Mi última oportunidad pasó de golpe cuando leí la necrológica de Patricia por casualidad; me recorrió un escalofrío por la espina dorsal: supe que Eduardo estaba en *grave peligro* y ahí sí, días después dudé. Podía sentir la oscuridad que lo estaba envolviendo y llegué a tomar el teléfono, pero no llamé. Luego supe que de todos modos él estaba en Villa Carmen en esos momentos, que nunca lo hubiera encontrado en su casa. Y luego el cajón envuelto en la bandera, las flores rojas, las notitas que deja la gente en la bitácora del velorio, la cara triste de los tíos viejitos, la mirada fuerte y llena de vida de Chichila, la muchacha desolada que tenía los mismos ojos que Patricia y seguramente era su hermana o familiar. No era una sala de Gayoso para celebridades; era sólo una sala de Martinelli, aquí, en Uruguay, país donde las estrellas no existen, y sin embargo estaba llena, llenísima, y la gente hablaba en susurros que sumados eran el final inconfundible de “Todavía las flores” (…quise decir “Ni siquiera las flores”…)
Es decir, mi inconsciente hizo por mí dos cosas anoche: me devolvió por un rato la esperanza en la irrealidad de la muerte, en que Eduardo Darnauchans estaba todavía peleando por la vida y podíamos recuperarlo, quizás. Y me explicó, me consoló, me perdonó claramente: “Cuando él estaba internado, enfermo, tú también lo estabas. No podías ir como una visita más, no era tan fácil. Y eso que estaban en habitaciones contiguas“.
Lo cuento acá para quien pueda servir, y así no atomizo a G., pobre, que siempre me mira con cara de “Mirá vos”…
(foto de su último concierto en la Sala Zitarrosa, 25/11/2006, tomada por Sorgin/Agustinz)
Pero qué cosa Gabriela!
Hace un par de semanas también soñé con Eduardo, incluso lo dejé registrado en el space de Diego, porque justamente fue un día antes o después de su cumpleaños(el de Diego)

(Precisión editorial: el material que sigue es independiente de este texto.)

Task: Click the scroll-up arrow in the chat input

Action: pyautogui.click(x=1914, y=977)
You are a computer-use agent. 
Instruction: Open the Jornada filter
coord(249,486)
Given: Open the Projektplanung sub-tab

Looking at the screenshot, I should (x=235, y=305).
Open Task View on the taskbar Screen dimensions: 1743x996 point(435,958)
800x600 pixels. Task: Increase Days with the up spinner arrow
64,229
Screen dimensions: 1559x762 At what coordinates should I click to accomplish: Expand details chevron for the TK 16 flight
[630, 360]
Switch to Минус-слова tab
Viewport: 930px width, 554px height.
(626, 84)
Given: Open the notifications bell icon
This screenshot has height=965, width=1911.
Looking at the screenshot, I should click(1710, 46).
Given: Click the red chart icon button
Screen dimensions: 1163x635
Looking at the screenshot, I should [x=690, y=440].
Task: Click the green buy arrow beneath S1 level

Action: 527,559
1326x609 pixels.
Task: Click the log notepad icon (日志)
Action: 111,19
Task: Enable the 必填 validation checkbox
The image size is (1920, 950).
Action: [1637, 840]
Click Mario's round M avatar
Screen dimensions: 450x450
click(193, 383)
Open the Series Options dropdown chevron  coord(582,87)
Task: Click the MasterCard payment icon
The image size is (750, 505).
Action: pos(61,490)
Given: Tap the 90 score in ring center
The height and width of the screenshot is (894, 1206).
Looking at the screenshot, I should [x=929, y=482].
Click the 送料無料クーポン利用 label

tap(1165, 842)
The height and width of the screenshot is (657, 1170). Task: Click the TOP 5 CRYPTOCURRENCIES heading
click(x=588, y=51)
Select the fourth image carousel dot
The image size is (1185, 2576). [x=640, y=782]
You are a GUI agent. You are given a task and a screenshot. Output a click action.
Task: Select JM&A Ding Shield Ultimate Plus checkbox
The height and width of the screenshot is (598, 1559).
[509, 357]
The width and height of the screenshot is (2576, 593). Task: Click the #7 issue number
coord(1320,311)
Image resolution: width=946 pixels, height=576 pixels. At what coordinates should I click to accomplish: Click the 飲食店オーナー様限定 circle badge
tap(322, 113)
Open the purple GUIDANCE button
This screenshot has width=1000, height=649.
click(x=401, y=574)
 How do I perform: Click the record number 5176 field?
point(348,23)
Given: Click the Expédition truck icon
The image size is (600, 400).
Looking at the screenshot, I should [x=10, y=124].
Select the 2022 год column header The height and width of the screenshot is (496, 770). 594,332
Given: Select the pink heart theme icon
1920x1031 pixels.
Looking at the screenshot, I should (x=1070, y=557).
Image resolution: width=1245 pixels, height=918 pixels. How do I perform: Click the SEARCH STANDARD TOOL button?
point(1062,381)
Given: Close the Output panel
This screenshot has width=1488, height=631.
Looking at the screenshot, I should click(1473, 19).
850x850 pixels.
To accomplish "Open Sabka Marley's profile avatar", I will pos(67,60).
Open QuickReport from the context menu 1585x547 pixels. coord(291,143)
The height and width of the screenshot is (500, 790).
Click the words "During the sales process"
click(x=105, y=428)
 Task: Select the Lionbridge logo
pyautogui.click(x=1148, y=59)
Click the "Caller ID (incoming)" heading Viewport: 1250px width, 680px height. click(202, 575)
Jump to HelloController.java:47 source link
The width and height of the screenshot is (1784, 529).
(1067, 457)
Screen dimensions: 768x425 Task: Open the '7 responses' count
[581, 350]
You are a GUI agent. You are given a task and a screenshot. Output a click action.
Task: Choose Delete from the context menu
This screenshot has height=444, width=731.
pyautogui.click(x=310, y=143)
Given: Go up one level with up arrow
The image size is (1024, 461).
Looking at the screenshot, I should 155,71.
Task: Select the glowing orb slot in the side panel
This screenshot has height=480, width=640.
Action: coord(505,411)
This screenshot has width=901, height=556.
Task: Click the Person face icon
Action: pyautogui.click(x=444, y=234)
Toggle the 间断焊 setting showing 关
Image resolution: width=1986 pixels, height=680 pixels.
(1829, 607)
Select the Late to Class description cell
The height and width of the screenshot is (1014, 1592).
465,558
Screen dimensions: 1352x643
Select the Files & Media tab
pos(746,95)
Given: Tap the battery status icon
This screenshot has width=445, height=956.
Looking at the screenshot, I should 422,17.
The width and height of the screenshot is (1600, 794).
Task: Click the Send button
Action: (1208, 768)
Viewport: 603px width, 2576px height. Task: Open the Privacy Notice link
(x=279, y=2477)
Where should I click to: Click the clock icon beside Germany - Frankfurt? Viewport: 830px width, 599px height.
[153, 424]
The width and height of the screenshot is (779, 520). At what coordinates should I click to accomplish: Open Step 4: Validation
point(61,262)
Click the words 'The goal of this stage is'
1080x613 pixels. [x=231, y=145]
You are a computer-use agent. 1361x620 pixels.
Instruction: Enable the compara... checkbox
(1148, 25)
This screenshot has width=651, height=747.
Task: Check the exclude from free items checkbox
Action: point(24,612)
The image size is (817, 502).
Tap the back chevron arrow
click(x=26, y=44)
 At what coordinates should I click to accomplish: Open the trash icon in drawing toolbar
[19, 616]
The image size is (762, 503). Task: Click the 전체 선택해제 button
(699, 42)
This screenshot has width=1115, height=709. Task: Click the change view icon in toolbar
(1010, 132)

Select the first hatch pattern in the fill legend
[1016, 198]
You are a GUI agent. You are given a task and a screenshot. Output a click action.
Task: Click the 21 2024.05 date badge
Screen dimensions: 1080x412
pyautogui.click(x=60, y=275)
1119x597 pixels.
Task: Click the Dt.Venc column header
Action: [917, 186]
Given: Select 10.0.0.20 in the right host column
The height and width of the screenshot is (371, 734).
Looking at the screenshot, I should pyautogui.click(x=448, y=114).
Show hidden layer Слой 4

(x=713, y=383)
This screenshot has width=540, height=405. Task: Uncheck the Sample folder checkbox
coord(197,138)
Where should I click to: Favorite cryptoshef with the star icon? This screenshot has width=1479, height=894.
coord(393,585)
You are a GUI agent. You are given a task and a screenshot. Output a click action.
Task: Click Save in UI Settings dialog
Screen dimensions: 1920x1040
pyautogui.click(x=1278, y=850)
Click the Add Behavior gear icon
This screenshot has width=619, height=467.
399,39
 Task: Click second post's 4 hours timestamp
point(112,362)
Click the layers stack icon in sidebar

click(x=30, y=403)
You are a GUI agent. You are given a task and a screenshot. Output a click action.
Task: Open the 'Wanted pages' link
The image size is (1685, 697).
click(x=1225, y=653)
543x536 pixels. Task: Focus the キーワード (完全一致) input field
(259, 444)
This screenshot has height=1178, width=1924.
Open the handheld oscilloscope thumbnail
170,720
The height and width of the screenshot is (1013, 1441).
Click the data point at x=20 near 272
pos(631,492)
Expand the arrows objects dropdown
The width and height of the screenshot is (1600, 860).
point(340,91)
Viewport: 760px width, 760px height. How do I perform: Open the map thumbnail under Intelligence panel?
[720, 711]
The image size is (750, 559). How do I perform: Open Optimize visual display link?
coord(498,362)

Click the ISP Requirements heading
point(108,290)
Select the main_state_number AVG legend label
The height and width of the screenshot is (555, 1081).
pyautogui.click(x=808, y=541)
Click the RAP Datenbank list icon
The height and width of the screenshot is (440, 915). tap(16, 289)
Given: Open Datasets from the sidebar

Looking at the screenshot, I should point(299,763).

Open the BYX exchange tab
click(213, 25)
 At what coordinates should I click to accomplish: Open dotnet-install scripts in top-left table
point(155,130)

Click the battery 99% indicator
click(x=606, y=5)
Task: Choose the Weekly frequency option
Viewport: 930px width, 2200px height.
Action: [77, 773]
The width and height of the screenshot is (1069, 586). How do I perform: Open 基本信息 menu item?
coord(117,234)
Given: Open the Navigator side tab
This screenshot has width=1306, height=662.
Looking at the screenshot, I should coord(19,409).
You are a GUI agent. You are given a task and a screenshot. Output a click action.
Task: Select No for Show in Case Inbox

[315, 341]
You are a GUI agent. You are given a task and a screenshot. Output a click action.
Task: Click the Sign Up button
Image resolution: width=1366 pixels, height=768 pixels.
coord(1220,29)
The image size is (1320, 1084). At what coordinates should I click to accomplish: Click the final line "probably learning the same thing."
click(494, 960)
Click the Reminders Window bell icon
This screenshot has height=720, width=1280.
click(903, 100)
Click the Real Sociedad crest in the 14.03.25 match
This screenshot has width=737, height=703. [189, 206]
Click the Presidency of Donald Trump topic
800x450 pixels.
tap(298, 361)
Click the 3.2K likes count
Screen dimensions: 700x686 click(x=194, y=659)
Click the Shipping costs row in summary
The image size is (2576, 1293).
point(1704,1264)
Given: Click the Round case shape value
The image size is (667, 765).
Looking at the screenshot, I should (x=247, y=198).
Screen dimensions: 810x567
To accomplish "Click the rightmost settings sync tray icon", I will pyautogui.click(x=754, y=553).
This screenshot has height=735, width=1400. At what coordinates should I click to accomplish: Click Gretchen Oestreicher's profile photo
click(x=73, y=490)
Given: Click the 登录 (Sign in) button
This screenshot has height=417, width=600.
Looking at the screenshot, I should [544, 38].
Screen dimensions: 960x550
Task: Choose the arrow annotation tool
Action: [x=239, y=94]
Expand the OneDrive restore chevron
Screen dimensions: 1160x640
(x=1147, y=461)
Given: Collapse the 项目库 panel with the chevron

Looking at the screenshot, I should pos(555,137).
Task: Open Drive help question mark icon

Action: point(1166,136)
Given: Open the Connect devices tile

Yo todavía no sé por qué pasan estas cosas, sin duda, debe de haber algo de complicidad de su parte.
Me encantó lo de la clave del número de teléfono, si bien siempre lo tuve en la cabeza, nunca lo relacioné con los ñoquis de 29, jeje, eso sí, cuando fuera a la casa, siempre debía tocar 3 veces y esperar, eso nos hacía sentir especiales, miembros de esta cofradía, que incluso, ya sin Eduardo aunque sea del otro lado del teléfono, nos sigue juntando, desrespetando la distancia y su ausencia.
Te dejo estas líneas mientras escucho una vez más la versión de cabrera de “el instrumento” (la descubrí ayer) que subió hace ya un tiempo nuestro amigo en común.
Cada vez que te escribo intento ser puntual, práctico y resumido, pero no, contigo es imposible!!
Espero que si nos veamos en julio, en alguna mesa de bar, seguro, tengamos todo este rollo!
Un abrazo grande!
de su amigo tocayo y vecino del barrio Darnauchans!